Job 1 => In the thread about the zero-free series, rewrite the paragraph beginning "I think I'm not familiar with this converge or diverge thing" as a short bulleted list that keeps its main facts.
Job 2 => Using the thread about the zero-free series, mark each statement yes or no and quote the exact words that decide it: (a) the author of the C++ program concluded the sum probably converges to 10; (b) the thread states that Σ (1/n) from 1 to infinity converges; (c) the first reply says a 5 digit number has 11111 numbers with 0 in it.
Job 3 => Write out the part of the thread about the zero-free series that opens with the words containing "Σ (10^(i-1)) occurrences" and closes with "than Z = Σ(1/m)".

Quoted text =>
[superprismatic]

Let a_n be the n^th positive integer which

does not contain a 0 digit in its base

10 representation. Does

∞

Σ (1/a_n) converge or diverge? Why?

n=1

[Guest]

I think it diverges:

I'm not sure of my thinking, but here goes:

Let's say X = Σ (1/an)

We could also say that X = Y - Z where

Y = Σ (1/n) (n = integers from 1 to ∞)

Z = Σ (1/m) (m = integers that contain 0s)

if Y diverges from Z (i.e. much greater), then it must diverge.

for a m digit number, there are

i

Σ (10^(i-1)) occurrences of numbers with a 0 in them (i.e. a 5 digit number has 11111 numbers with 0 in it).

n=1

5 digit example:

Y contains 88888 values with zeros

Z contains 11111 values with zeros

For 5 digits Y = Σ(1/n) is MUCH greater than Z = Σ(1/m)

Therefor I think it diverges (again, I'm not sure about the thinking)

[Guest]

so to clarify, one example would be...

base 1 would be 1, base 2 would be 2, but then starting at base 10 it gets tricky?

[superprismatic]

so to clarify, one example would be...

base 1 would be 1, base 2 would be 2, but then starting at base 10 it gets tricky?

I'm sorry but I don't understand your question.

[Guest]

I think I'm not familiar with this converge or diverge thing, or maybe I just forgot it. The sum converges if it has a finite limit? In that case, I think this one converges, as it would be kinda similar to the sum of 1/x². However I have no idea what the limit would be, nor am I sure everything I said so far is correct, so I'm gonna stop right now.

[Guest]

I think I'm not familiar with this converge or diverge thing, or maybe I just forgot it. The sum converges if it has a finite limit? In that case, I think this one converges, as it would be kinda similar to the sum of 1/x². However I have no idea what the limit would be, nor am I sure everything I said so far is correct, so I'm gonna stop right now.

Yes... you're right with your definition of converge.

Σ (1/n^2) (n = 1 to inf) converges on pi^2/6

however Σ (1/n) (n = 1 to inf) actually diverges

[Guest]

I wrote some C++ and I've decided that it probably converges to 10...

/*This file is made for brainden.com. The puzzle is does this diverge or converge: the sum from n=1 to inf of 1/An where A is the second number in base 10 representation to not contain a 0 digit*/

#include <iostream>

#include <iomanip>

#include <cmath>

using namespace std;

bool hasnozeros(int );

int main()

{

int a = 0;

int base = 1;

double sum = 0;

int count;

for( base = 0; base < 30000; ++base)

{

count = 0;

for( a = 1; count < base; ++a)

{

if( hasnozeros(a))

++count;

}

sum += (1 / ((double) a));

}

cout << endl << "For n = 1 to 30,000, the answer is: " << sum << endl;

return 0;

}

bool hasnozeros(int x)

Supplied data =>
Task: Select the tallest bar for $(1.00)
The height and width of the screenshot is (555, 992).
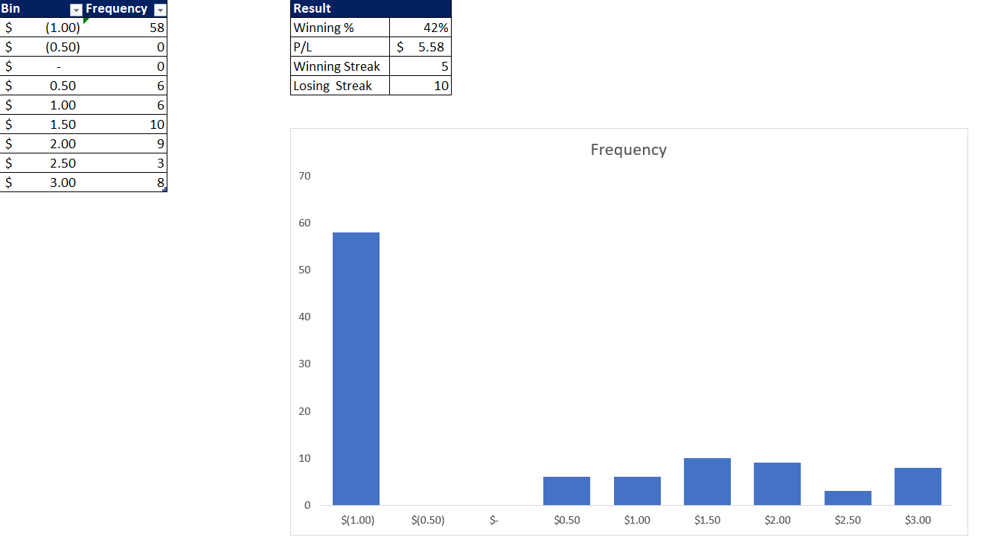Action: (356, 369)
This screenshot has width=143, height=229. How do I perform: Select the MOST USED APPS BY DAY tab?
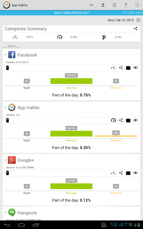click(72, 13)

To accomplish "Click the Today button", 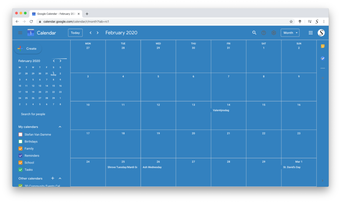I will [75, 33].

Written solution 1 =>
- The writer may not know, or may have forgotten, what converge and diverge mean.
- They ask whether a sum converges when it has a finite limit.
- If so, they think this sum converges, since it is somewhat like the sum of 1/x².
- They don't know the limit and aren't sure their reasoning is correct, so they stop.

Written solution 2 =>
(a) Yes: "I've decided that it probably converges to 10"
(b) No: "however Σ (1/n) (n = 1 to inf) actually diverges"
(c) Yes: "a 5 digit number has 11111 numbers with 0 in it"

Written solution 3 =>
Σ (10^(i-1)) occurrences of numbers with a 0 in them (i.e. a 5 digit number has 11111 numbers with 0 in it).

n=1

5 digit example:

Y contains 88888 values with zeros

Z contains 11111 values with zeros

For 5 digits Y = Σ(1/n) is MUCH greater than Z = Σ(1/m)